What is required
Give the records once more, exactly as they stand.

Dataset entries:
::::::::
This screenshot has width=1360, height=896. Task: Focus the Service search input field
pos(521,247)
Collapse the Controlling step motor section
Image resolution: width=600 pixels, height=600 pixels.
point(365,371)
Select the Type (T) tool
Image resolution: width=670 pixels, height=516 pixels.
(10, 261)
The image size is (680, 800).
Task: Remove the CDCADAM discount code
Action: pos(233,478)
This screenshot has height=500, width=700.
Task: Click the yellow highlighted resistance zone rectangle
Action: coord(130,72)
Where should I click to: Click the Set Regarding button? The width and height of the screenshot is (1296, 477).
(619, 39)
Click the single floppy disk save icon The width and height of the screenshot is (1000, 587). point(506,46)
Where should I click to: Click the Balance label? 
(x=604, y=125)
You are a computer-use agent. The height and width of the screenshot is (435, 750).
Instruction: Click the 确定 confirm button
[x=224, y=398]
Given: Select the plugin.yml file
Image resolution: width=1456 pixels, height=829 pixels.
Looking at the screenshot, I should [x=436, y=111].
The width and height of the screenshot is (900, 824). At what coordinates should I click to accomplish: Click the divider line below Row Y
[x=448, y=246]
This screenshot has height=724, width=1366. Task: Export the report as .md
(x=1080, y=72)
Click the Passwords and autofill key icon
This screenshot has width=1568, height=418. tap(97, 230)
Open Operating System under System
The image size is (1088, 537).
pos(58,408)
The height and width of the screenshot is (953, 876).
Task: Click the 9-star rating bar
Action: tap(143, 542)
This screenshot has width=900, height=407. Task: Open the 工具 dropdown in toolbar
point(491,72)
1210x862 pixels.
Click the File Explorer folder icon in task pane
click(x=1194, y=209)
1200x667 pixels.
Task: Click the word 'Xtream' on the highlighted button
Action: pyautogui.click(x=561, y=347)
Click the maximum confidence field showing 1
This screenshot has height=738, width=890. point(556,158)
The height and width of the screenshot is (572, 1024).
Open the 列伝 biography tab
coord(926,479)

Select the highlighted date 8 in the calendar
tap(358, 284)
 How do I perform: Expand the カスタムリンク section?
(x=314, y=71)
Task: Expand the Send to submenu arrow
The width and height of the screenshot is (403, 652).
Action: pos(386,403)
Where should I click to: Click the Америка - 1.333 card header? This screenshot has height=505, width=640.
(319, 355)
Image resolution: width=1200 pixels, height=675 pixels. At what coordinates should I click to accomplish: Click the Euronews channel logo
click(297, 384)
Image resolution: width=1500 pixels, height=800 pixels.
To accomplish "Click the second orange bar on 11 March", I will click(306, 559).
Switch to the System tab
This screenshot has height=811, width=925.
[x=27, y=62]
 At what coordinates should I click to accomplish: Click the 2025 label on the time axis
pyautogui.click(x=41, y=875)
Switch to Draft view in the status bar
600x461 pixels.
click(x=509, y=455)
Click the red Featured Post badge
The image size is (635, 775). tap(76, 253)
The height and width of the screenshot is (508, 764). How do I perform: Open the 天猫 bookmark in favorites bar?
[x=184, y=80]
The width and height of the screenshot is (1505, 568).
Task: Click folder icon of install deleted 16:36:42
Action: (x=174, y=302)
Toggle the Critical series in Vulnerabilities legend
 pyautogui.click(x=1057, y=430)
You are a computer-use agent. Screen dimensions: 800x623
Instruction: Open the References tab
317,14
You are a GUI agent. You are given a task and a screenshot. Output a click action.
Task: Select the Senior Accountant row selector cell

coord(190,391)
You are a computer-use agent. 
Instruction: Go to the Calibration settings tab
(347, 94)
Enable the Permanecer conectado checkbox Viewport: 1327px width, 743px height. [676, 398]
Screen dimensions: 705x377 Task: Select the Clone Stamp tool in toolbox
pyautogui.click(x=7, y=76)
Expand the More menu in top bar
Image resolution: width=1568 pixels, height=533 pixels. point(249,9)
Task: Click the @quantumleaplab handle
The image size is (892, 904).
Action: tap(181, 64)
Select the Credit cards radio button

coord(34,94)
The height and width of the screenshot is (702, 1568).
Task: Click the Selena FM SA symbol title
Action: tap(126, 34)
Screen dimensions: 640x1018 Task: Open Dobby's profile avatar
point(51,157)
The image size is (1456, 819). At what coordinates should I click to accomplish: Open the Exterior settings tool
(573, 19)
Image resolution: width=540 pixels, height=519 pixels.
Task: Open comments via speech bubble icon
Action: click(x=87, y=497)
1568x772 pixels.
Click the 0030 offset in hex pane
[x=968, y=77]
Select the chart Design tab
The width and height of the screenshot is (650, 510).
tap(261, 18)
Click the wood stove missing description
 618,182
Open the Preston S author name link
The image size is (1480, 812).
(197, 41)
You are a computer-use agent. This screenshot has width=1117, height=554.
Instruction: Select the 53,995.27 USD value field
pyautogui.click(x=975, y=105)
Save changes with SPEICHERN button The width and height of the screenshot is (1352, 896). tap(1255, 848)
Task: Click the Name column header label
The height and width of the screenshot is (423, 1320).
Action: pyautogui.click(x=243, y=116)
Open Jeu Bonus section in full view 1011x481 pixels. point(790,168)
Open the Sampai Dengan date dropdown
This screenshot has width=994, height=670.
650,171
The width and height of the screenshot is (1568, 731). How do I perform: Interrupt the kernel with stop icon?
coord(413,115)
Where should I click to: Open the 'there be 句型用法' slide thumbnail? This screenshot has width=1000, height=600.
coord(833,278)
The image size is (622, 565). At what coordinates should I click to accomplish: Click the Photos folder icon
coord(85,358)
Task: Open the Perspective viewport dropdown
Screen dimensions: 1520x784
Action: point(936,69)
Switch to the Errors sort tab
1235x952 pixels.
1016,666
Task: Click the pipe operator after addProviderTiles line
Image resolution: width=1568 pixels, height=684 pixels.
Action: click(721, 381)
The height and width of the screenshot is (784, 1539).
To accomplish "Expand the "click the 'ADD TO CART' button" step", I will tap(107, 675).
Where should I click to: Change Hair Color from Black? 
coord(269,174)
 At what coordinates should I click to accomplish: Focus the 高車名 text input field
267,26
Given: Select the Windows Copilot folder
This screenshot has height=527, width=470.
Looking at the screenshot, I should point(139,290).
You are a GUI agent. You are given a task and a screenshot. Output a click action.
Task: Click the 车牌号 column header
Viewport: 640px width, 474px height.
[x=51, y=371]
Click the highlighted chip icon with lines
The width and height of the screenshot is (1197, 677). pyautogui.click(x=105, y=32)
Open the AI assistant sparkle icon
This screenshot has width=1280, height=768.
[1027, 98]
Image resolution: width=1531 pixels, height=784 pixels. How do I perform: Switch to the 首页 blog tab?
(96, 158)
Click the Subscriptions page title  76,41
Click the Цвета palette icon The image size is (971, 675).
::::::::
Task result
This screenshot has width=1360, height=896. Task: Focus the Service search input field
pos(521,247)
Collapse the Controlling step motor section
Image resolution: width=600 pixels, height=600 pixels.
point(365,371)
Select the Type (T) tool
Image resolution: width=670 pixels, height=516 pixels.
(10, 261)
The image size is (680, 800).
Task: Remove the CDCADAM discount code
Action: pos(233,478)
This screenshot has height=500, width=700.
Task: Click the yellow highlighted resistance zone rectangle
Action: coord(130,72)
Where should I click to: Click the Set Regarding button? The width and height of the screenshot is (1296, 477).
(619, 39)
Click the single floppy disk save icon The width and height of the screenshot is (1000, 587). point(506,46)
Where should I click to: Click the Balance label? 
(x=604, y=125)
You are a computer-use agent. The height and width of the screenshot is (435, 750).
Instruction: Click the 确定 confirm button
[x=224, y=398]
Given: Select the plugin.yml file
Image resolution: width=1456 pixels, height=829 pixels.
Looking at the screenshot, I should [x=436, y=111].
The width and height of the screenshot is (900, 824). At what coordinates should I click to accomplish: Click the divider line below Row Y
[x=448, y=246]
This screenshot has height=724, width=1366. Task: Export the report as .md
(x=1080, y=72)
Click the Passwords and autofill key icon
This screenshot has width=1568, height=418. tap(97, 230)
Open Operating System under System
The image size is (1088, 537).
pos(58,408)
The height and width of the screenshot is (953, 876).
Task: Click the 9-star rating bar
Action: tap(143, 542)
This screenshot has width=900, height=407. Task: Open the 工具 dropdown in toolbar
point(491,72)
1210x862 pixels.
Click the File Explorer folder icon in task pane
click(x=1194, y=209)
1200x667 pixels.
Task: Click the word 'Xtream' on the highlighted button
Action: pyautogui.click(x=561, y=347)
Click the maximum confidence field showing 1
This screenshot has height=738, width=890. point(556,158)
The height and width of the screenshot is (572, 1024).
Open the 列伝 biography tab
coord(926,479)

Select the highlighted date 8 in the calendar
tap(358, 284)
 How do I perform: Expand the カスタムリンク section?
(x=314, y=71)
Task: Expand the Send to submenu arrow
The width and height of the screenshot is (403, 652).
Action: pos(386,403)
Where should I click to: Click the Америка - 1.333 card header? This screenshot has height=505, width=640.
(319, 355)
Image resolution: width=1200 pixels, height=675 pixels. At what coordinates should I click to accomplish: Click the Euronews channel logo
click(297, 384)
Image resolution: width=1500 pixels, height=800 pixels.
To accomplish "Click the second orange bar on 11 March", I will click(306, 559).
Switch to the System tab
This screenshot has height=811, width=925.
[x=27, y=62]
 At what coordinates should I click to accomplish: Click the 2025 label on the time axis
pyautogui.click(x=41, y=875)
Switch to Draft view in the status bar
600x461 pixels.
click(x=509, y=455)
Click the red Featured Post badge
The image size is (635, 775). tap(76, 253)
The height and width of the screenshot is (508, 764). How do I perform: Open the 天猫 bookmark in favorites bar?
[x=184, y=80]
The width and height of the screenshot is (1505, 568).
Task: Click folder icon of install deleted 16:36:42
Action: (x=174, y=302)
Toggle the Critical series in Vulnerabilities legend
 pyautogui.click(x=1057, y=430)
You are a computer-use agent. Screen dimensions: 800x623
Instruction: Open the References tab
317,14
You are a GUI agent. You are given a task and a screenshot. Output a click action.
Task: Select the Senior Accountant row selector cell

coord(190,391)
You are a computer-use agent. 
Instruction: Go to the Calibration settings tab
(347, 94)
Enable the Permanecer conectado checkbox Viewport: 1327px width, 743px height. [676, 398]
Screen dimensions: 705x377 Task: Select the Clone Stamp tool in toolbox
pyautogui.click(x=7, y=76)
Expand the More menu in top bar
Image resolution: width=1568 pixels, height=533 pixels. point(249,9)
Task: Click the @quantumleaplab handle
The image size is (892, 904).
Action: tap(181, 64)
Select the Credit cards radio button

coord(34,94)
The height and width of the screenshot is (702, 1568).
Task: Click the Selena FM SA symbol title
Action: tap(126, 34)
Screen dimensions: 640x1018 Task: Open Dobby's profile avatar
point(51,157)
The image size is (1456, 819). At what coordinates should I click to accomplish: Open the Exterior settings tool
(573, 19)
Image resolution: width=540 pixels, height=519 pixels.
Task: Open comments via speech bubble icon
Action: click(x=87, y=497)
1568x772 pixels.
Click the 0030 offset in hex pane
[x=968, y=77]
Select the chart Design tab
The width and height of the screenshot is (650, 510).
tap(261, 18)
Click the wood stove missing description
 618,182
Open the Preston S author name link
The image size is (1480, 812).
(197, 41)
You are a computer-use agent. This screenshot has width=1117, height=554.
Instruction: Select the 53,995.27 USD value field
pyautogui.click(x=975, y=105)
Save changes with SPEICHERN button The width and height of the screenshot is (1352, 896). tap(1255, 848)
Task: Click the Name column header label
The height and width of the screenshot is (423, 1320).
Action: pyautogui.click(x=243, y=116)
Open Jeu Bonus section in full view 1011x481 pixels. point(790,168)
Open the Sampai Dengan date dropdown
This screenshot has width=994, height=670.
650,171
The width and height of the screenshot is (1568, 731). How do I perform: Interrupt the kernel with stop icon?
coord(413,115)
Where should I click to: Open the 'there be 句型用法' slide thumbnail? This screenshot has width=1000, height=600.
coord(833,278)
The image size is (622, 565). At what coordinates should I click to accomplish: Click the Photos folder icon
coord(85,358)
Task: Open the Perspective viewport dropdown
Screen dimensions: 1520x784
Action: point(936,69)
Switch to the Errors sort tab
1235x952 pixels.
1016,666
Task: Click the pipe operator after addProviderTiles line
Image resolution: width=1568 pixels, height=684 pixels.
Action: click(721, 381)
The height and width of the screenshot is (784, 1539).
To accomplish "Expand the "click the 'ADD TO CART' button" step", I will tap(107, 675).
Where should I click to: Change Hair Color from Black? 
coord(269,174)
 At what coordinates should I click to accomplish: Focus the 高車名 text input field
267,26
Given: Select the Windows Copilot folder
This screenshot has height=527, width=470.
Looking at the screenshot, I should point(139,290).
You are a GUI agent. You are given a task and a screenshot. Output a click action.
Task: Click the 车牌号 column header
Viewport: 640px width, 474px height.
[x=51, y=371]
Click the highlighted chip icon with lines
The width and height of the screenshot is (1197, 677). pyautogui.click(x=105, y=32)
Open the AI assistant sparkle icon
This screenshot has width=1280, height=768.
[1027, 98]
Image resolution: width=1531 pixels, height=784 pixels. How do I perform: Switch to the 首页 blog tab?
(96, 158)
Click the Subscriptions page title  76,41
Click the Цвета palette icon The image size is (971, 675).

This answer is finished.